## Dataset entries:
=== Section Start ===

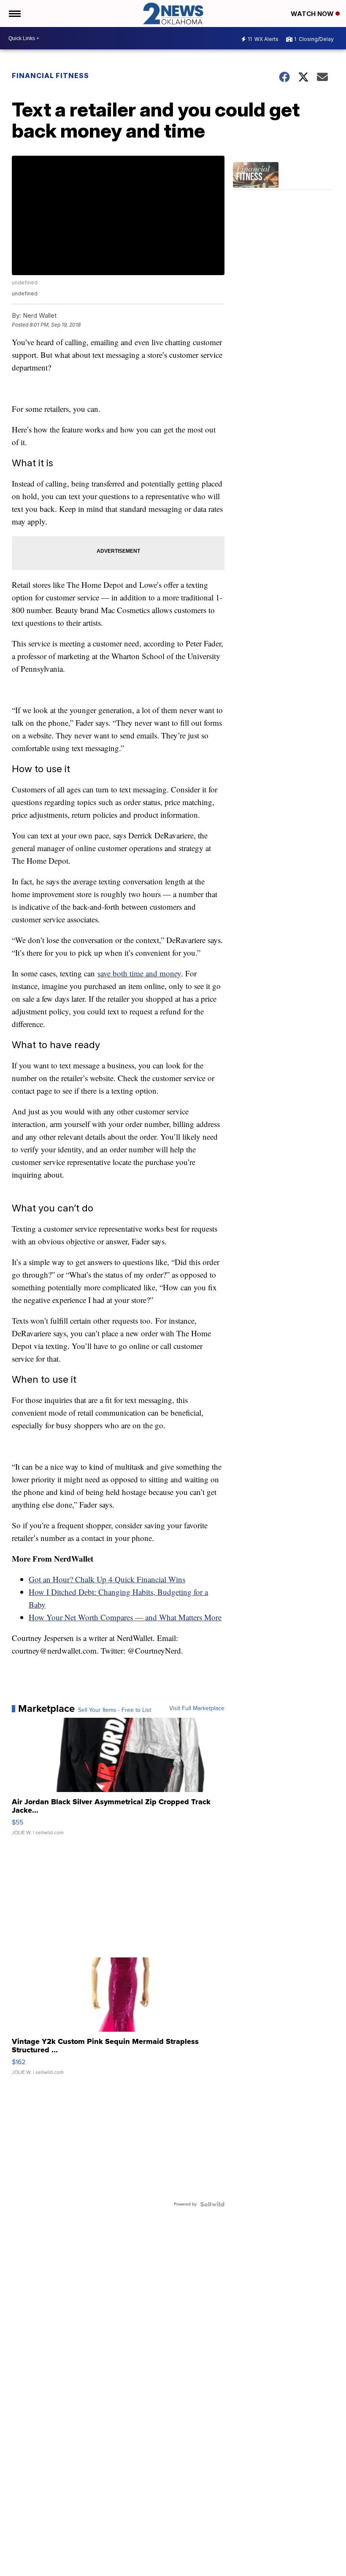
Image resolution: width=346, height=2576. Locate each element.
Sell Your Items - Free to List (114, 1710)
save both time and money (139, 973)
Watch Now (313, 14)
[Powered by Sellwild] (212, 2204)
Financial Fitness (50, 75)
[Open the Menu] (14, 13)
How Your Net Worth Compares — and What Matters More (125, 1617)
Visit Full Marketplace (196, 1708)
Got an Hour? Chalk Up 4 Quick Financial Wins (107, 1579)
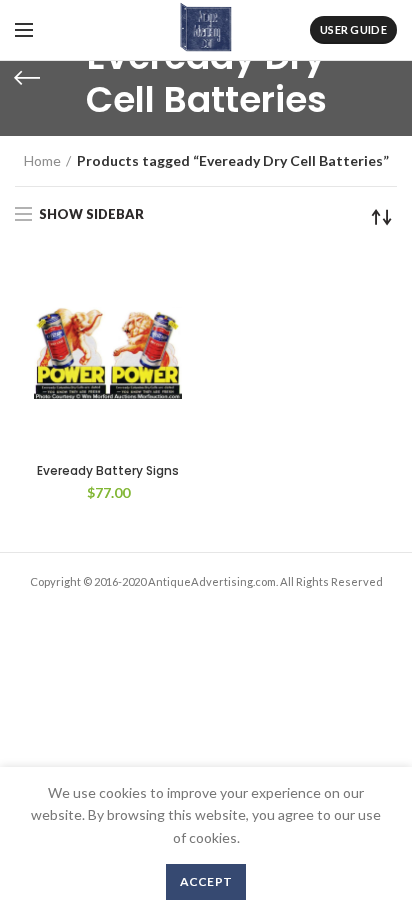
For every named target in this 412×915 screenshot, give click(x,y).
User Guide (353, 29)
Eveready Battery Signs (108, 471)
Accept (206, 881)
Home (42, 160)
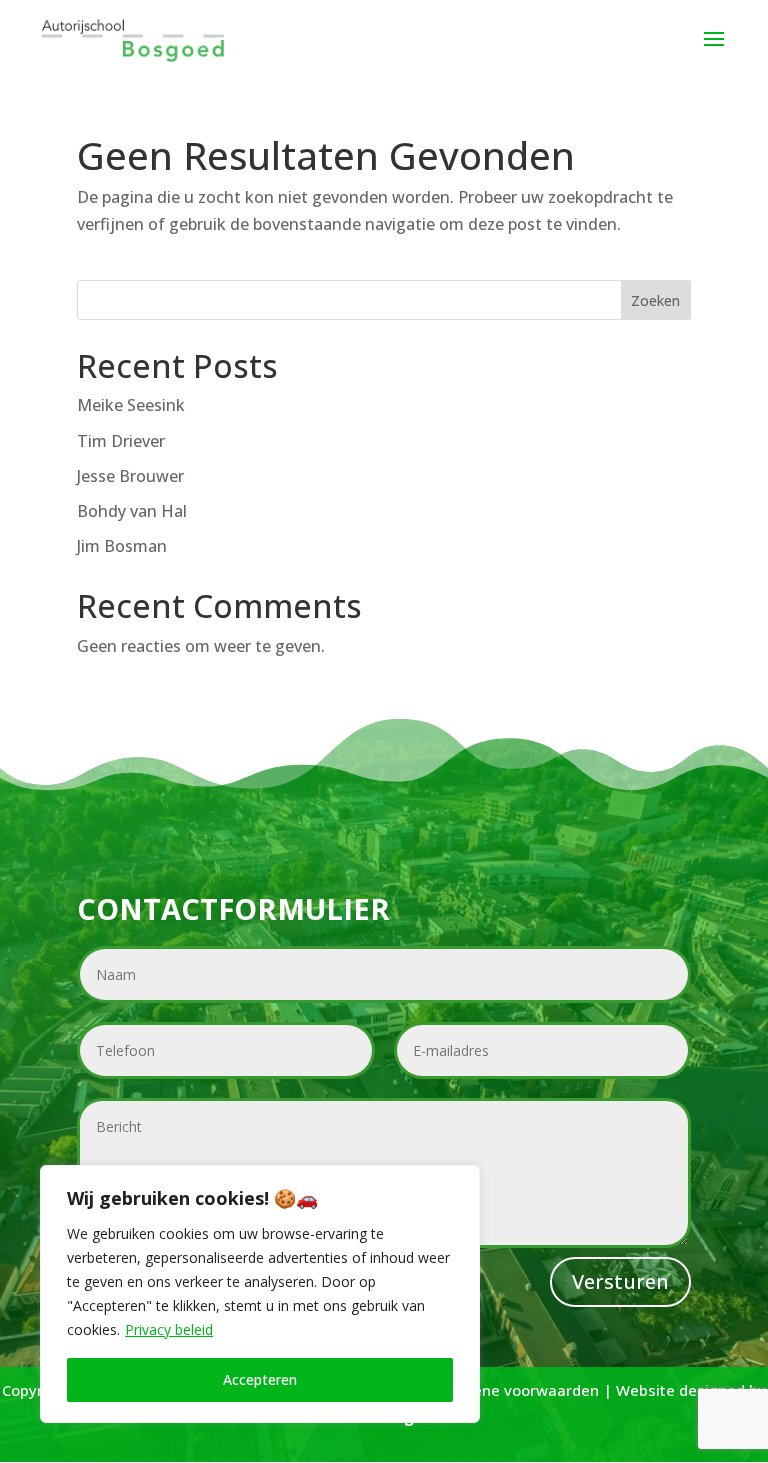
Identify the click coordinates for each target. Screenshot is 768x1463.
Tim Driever (121, 441)
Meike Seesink (131, 405)
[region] (260, 1294)
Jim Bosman (122, 546)
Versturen (620, 1281)
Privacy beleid (169, 1329)
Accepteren (260, 1379)
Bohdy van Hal (132, 511)
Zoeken (655, 300)
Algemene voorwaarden (513, 1390)
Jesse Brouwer (130, 476)
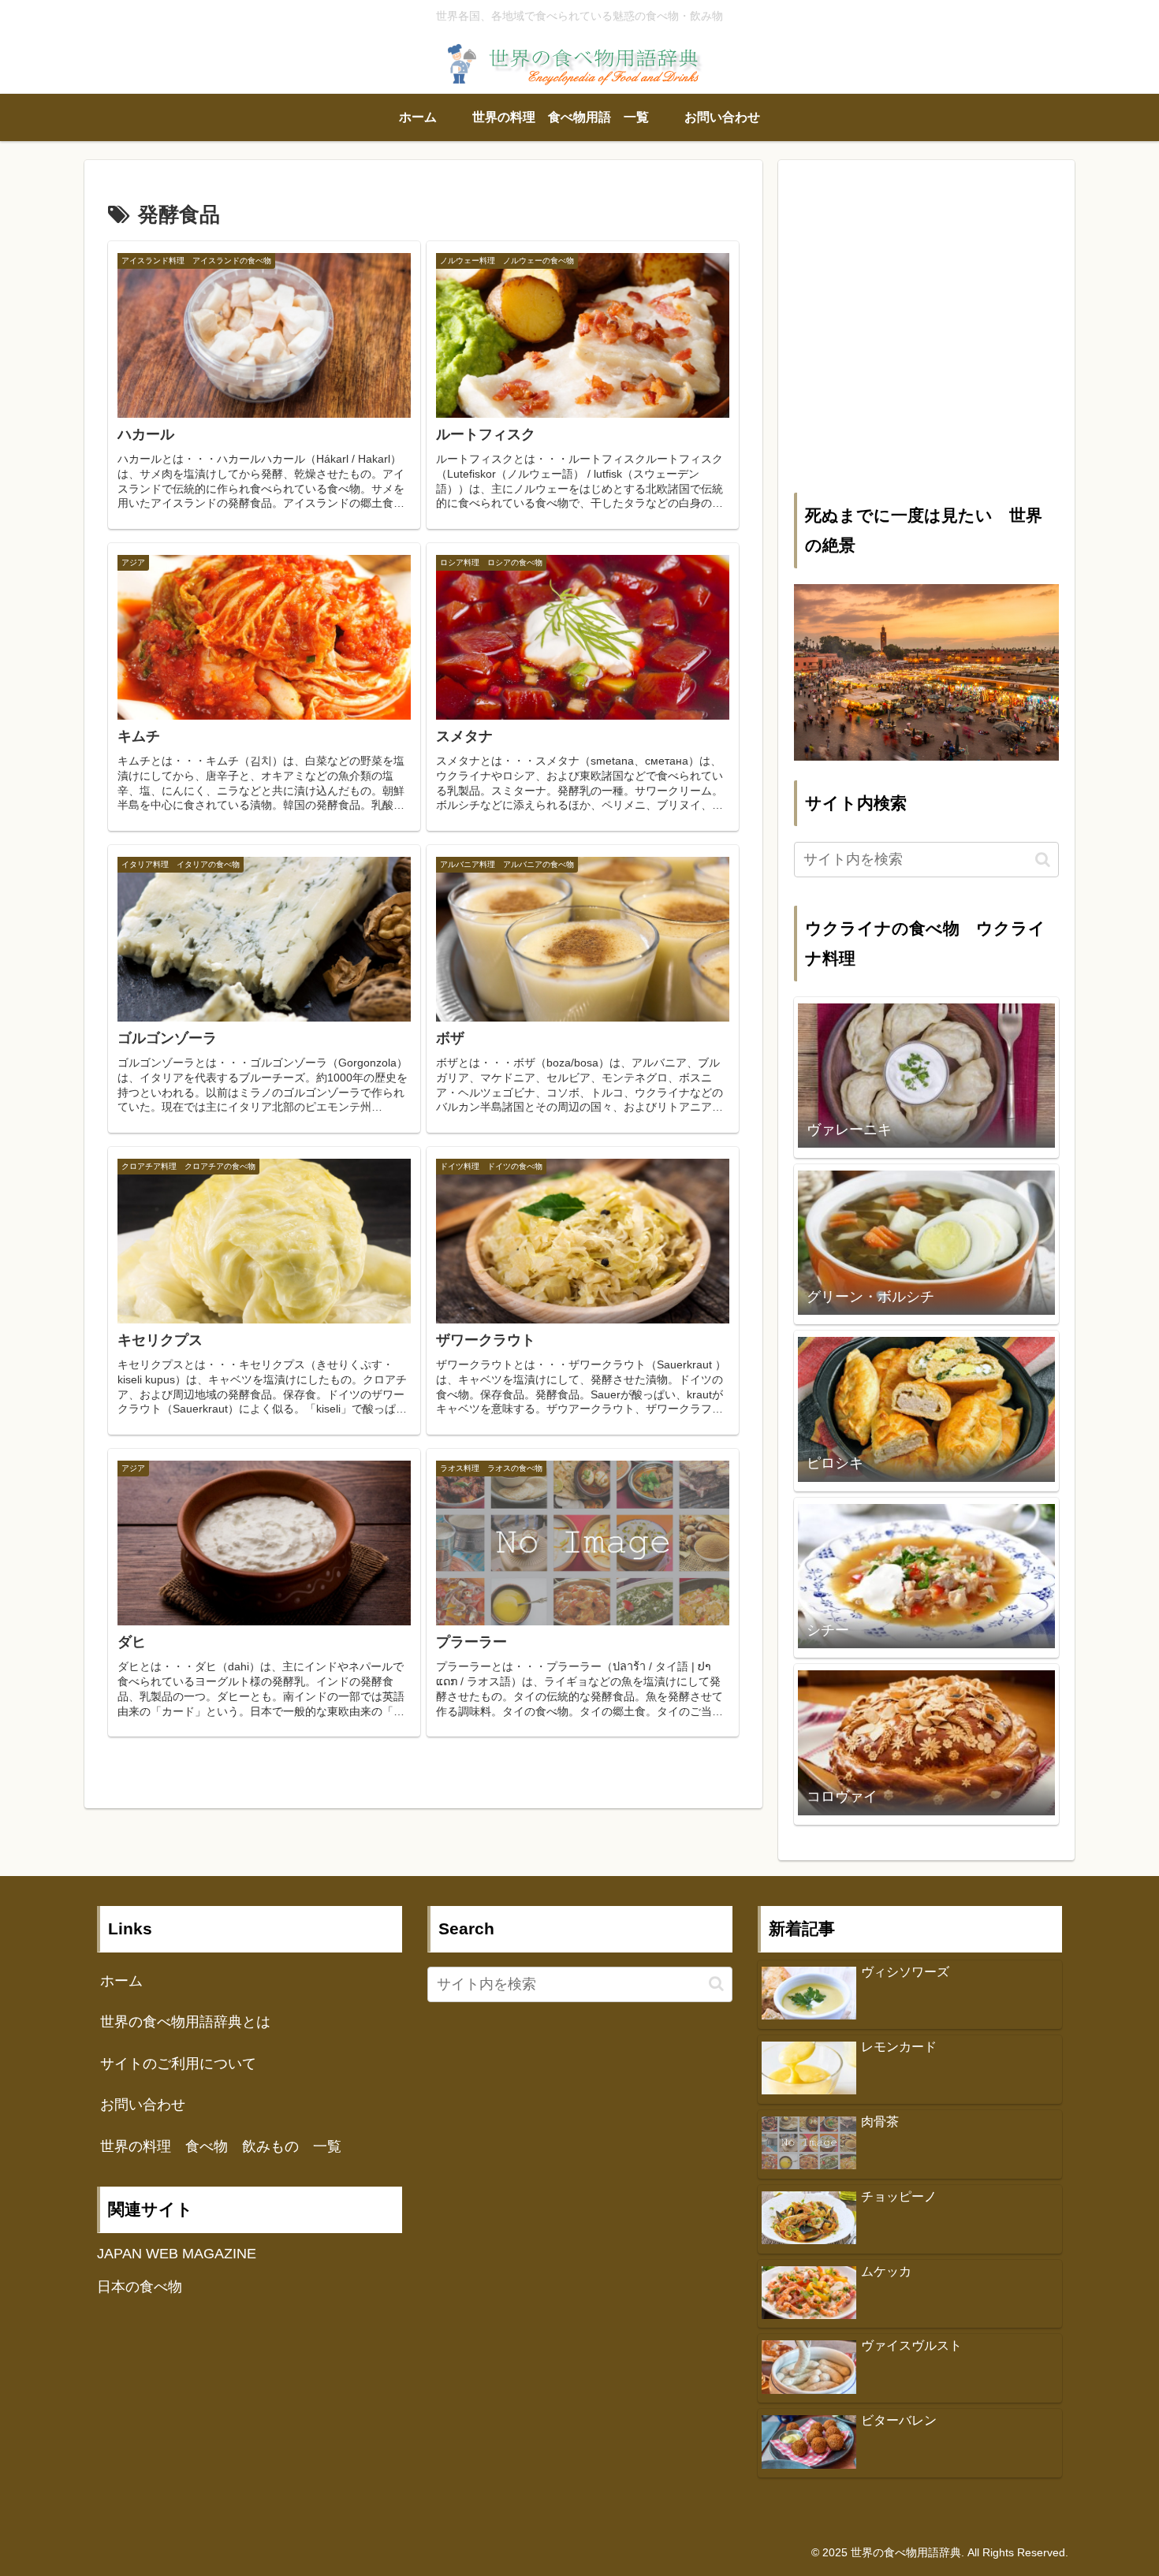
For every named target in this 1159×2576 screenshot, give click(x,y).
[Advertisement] (926, 337)
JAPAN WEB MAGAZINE (176, 2253)
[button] (1043, 860)
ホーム (121, 1981)
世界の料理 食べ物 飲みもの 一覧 (220, 2146)
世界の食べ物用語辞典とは (185, 2022)
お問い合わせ (142, 2105)
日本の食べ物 (139, 2287)
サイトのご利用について (178, 2064)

=== Section End ===

Whatever pictures the records hold, omit them; give again exactly the lines from the one containing "Got an Hour?" through the one containing "[button] (1043, 860)".

## Answer to this task:
Got an Hour? Chalk Up 4 Quick Financial Wins (107, 1579)
For every named target in this 412×915 screenshot, give click(x,y).
User Guide (353, 29)
Eveready Battery Signs (108, 471)
Accept (206, 881)
Home (42, 160)
Identify the click coordinates for each target. Screenshot is 768x1463.
Tim Driever (121, 441)
Meike Seesink (131, 405)
[region] (260, 1294)
Jim Bosman (122, 546)
Versturen (620, 1281)
Privacy beleid (169, 1329)
Accepteren (260, 1379)
Bohdy van Hal (132, 511)
Zoeken (655, 300)
Algemene voorwaarden (513, 1390)
Jesse Brouwer (130, 476)
For every named target in this 1159×2576 screenshot, give click(x,y).
[Advertisement] (926, 337)
JAPAN WEB MAGAZINE (176, 2253)
[button] (1043, 860)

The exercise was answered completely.